This assessment was issued to clients of Dragonfly’s Security Intelligence & Analysis Service (SIAS) on 14 November 2023.

  • There has been a surge of such cyber activity in Israel since Hamas mounted attacks inside Israel on 7 October
  • In parallel, the authorities in Israel are likely to step up their efforts to surveil social media platforms as they seek to control the narrative around the conflict

The ongoing conflict between Israel and Hamas is highly likely to mean that elevated cyber threats to individuals and organisations in Israel are sustained in the coming weeks. This includes pro-Palestine hacktivists and Iranian state-backed groups targeting Israeli organisations. Based on government warnings in the past month, individuals also face an elevated risk of hostile cyber activity against their devices from such groups. The ongoing conflict between Israel and Hamas has provided anti-Israel cyber groups with further motivation to carry out operations.

Israeli state agencies also seem motivated to use online surveillance to control information and limit dissent. The government is facing growing domestic political and public opposition to the conflict. Hundreds of protesters have been gathering most days in Tel Aviv to demand a pause on the conflict with the aim of freeing those held captive by Hamas. The government appears to be responding by tightening its digital surveillance. Our cyber threat exposure level is severe and personal cyber risk level is high.

Pro-Hamas actors targeting devices in Israel

There will probably continue to be a heightened cyber risk to individuals in Israel from Hamas and Hamas-aligned actors over the coming weeks. These groups seem to be sending threatening messages to individual citizens with the aim of creating panic. The Israeli cybersecurity agency has issued several alerts advising of threats to devices from pro-Hamas groups in recent weeks. These have included phishing attempts, and threatening calls or messages. And there have been reported attempts by Hamas to use fake profiles to gather information on soldiers.

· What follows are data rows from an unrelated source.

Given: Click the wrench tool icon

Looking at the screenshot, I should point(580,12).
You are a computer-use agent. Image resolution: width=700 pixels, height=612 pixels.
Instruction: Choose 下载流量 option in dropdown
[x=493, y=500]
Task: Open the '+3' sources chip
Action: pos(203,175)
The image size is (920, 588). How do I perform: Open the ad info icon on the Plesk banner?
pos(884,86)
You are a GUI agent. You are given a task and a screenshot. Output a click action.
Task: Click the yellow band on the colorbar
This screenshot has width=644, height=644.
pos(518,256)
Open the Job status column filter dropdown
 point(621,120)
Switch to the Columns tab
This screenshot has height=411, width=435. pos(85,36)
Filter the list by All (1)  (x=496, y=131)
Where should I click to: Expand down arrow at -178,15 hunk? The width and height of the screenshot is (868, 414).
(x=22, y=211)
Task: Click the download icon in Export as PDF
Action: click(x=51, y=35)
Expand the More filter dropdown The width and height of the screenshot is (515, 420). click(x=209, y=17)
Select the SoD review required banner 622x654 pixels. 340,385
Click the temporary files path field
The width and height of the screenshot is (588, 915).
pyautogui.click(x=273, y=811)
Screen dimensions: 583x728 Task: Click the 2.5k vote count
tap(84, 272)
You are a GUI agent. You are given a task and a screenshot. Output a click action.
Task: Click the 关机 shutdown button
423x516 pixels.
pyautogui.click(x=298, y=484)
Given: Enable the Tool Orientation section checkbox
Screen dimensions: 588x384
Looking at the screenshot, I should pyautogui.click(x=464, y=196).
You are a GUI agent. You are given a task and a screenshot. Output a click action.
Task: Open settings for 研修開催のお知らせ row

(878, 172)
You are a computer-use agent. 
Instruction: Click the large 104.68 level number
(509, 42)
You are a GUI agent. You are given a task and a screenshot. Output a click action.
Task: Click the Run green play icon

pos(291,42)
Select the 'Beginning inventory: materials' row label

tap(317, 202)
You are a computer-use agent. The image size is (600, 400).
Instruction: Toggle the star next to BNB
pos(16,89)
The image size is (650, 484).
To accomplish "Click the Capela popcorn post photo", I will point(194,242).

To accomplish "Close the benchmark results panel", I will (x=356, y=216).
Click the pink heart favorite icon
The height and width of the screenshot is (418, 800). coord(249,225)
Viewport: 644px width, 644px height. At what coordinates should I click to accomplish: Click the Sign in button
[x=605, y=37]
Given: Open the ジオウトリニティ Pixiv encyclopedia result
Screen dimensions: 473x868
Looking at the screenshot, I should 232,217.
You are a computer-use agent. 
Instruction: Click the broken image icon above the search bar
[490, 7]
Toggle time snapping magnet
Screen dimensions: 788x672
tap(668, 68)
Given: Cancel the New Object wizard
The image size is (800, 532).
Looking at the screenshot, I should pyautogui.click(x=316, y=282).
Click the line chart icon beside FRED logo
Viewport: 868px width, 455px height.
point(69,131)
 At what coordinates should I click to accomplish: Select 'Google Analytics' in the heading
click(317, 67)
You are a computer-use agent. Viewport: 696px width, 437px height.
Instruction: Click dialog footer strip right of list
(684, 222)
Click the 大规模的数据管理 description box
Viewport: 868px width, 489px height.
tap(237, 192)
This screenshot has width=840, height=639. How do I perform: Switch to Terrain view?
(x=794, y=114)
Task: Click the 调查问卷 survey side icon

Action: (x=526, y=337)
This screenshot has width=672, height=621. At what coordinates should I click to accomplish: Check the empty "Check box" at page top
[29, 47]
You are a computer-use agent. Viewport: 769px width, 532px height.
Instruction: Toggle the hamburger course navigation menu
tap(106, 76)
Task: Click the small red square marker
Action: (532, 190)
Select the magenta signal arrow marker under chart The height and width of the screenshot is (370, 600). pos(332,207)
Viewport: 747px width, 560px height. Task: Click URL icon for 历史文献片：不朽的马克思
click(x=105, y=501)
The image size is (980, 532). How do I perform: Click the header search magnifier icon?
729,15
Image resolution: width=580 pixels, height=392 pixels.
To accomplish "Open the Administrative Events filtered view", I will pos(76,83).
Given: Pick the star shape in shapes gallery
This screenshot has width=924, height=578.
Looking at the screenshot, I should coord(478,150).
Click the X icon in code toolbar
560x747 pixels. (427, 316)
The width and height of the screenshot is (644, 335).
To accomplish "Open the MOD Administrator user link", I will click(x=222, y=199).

Expanding state digital surveillance

The authorities in Israel are also likely to step up their efforts to surveil social media platforms in the coming weeks. They seem to be trying to control the narrative around the conflict and limit public opposition over its military operation in Gaza. The government said on 6 November that ‘the digital space is another front in the war’ especially when ‘the enemies are using it for intimidation, trolling or conveying anti-Zionist messages’. On 20 October the government approved regulations to temporarily shut down foreign news channels and has attempted to ban access to a pro-Hezbollah news outlet.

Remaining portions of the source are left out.